Bernzy, o fotógrafo que prometia limitar-se a tirar fotografias ao que observava e não interferir na luta entre “gangsters”, acaba por quebrar ambas as promessas. É um homem da noite, apaixonado pelo seu trabalho e que, para conseguir fotografias com mais impacto, não hesita em “trabalhá-las” um pouco mais, à maneira dos fotógrafos de “La dolce vita”.
Em “The bonfire of vanities” um jornalista em decadência encontra, na cobertura de um homicídio, matéria que o tornará uma verdadeira celebridade. O filme não é suave para com os jornalistas, aqui identificados como jornaleiros, subservientes em relação ao poder, mais dados ao espectáculo do que à honestidade ou à verdade.

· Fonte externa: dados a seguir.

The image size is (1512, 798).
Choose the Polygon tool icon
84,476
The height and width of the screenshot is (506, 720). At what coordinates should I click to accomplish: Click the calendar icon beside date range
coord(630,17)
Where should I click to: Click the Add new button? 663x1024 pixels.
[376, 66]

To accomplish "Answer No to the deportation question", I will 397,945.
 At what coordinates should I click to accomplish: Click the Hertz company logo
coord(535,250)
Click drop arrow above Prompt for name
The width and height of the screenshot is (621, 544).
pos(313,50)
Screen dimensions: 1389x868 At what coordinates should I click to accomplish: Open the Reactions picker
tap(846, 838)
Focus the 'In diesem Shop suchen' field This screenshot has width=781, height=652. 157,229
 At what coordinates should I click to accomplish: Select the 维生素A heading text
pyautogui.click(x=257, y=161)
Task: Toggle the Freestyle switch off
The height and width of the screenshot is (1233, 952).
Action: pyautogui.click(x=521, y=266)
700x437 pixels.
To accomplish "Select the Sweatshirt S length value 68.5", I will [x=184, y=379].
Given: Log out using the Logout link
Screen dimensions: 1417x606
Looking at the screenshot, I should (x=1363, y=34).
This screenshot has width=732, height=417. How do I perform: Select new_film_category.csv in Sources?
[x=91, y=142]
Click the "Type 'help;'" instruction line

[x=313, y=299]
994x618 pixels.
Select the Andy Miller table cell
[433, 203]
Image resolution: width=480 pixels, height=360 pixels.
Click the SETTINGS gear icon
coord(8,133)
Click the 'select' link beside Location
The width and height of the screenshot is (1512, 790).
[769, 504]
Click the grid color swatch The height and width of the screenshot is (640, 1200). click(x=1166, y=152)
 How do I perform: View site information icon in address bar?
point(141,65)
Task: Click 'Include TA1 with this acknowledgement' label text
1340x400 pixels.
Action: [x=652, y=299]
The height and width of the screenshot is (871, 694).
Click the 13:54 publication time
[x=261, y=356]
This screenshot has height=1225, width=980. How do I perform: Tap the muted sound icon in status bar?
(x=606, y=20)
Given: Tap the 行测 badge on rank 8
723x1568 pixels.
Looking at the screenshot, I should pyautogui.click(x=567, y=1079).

Oliver Stone, ao realizar “J.F.K.”, concretiza um filme de tese que vem pôr em causa toda a versão oficial sobre o assassinato de Kennedy e a influenciar a própria realidade já que, posteriormente, se passaram a encontrar disponíveis mais documentos sobre o crime. Coloca-se ao lado de um “The thin blue line” – também ele a questionar frontalmente a sentença final.
Hero” mostra como se fabricam os acontecimentos, a forma como se exploram e a quantidade de mentiras que são divulgadas com a agravante de que quando se descobre a verdade esta é ocultada – tudo fica “off the record”. Uma fita que marca a insensibilidade perante uma tragédia e onde o que interessa é o ângulo, a exclusividade e a espectacularidade das imagens.
“Não se pode acreditar naquilo que se vê na televisão”: eis as palavras-chave a resumirem um filme que é um autêntico cartão vermelho ao jornalismo televisivo. A própria repórter diz, a propósito do suicídio, que ali não se trata de uma história jornalística, mas da vida real.
“Hero” é um dos filmes mais actuais a tratar a problemática da televisão na sua vertente jornalística. No próximo artigo, vamos recuar um pouco, até 1987, e ver como “Broadcast News” abordou algumas das questões mais prementes em televisão, como acontece com a tendência actual para acentuar a importância da forma em detrimento do conteúdo.

[1] ANDRADE, José Navarro – Black like me//1964. [2] Idem – All the president`s man/1976. [3] VIEIRA, Joaquim – Mr. Gutenberg goes to Hollywood, p.22. [4] Idem, p.24. [5] Idem, p.22. [6] Suplemento de “A Capital”, Dez.1987, p.78. [7] VIEIRA, Joaquim – Mr. Gutenberg goes to Hollywood, p.24. [8] GOOD, Howard - Op, Cit, p.83 [9] VIEIRA, Joaquim – Mr. Gutenberg goes to Hollywood, p.22. [10] Idem, ibidem. [11] GOOD, Howard - Op, Cit, p.90. [12] LOPES, João – Demasiado próximo do amor, p.56. [13] IRA, Joaquim – Mr. Gutenberg goes to Hollywood, p.23.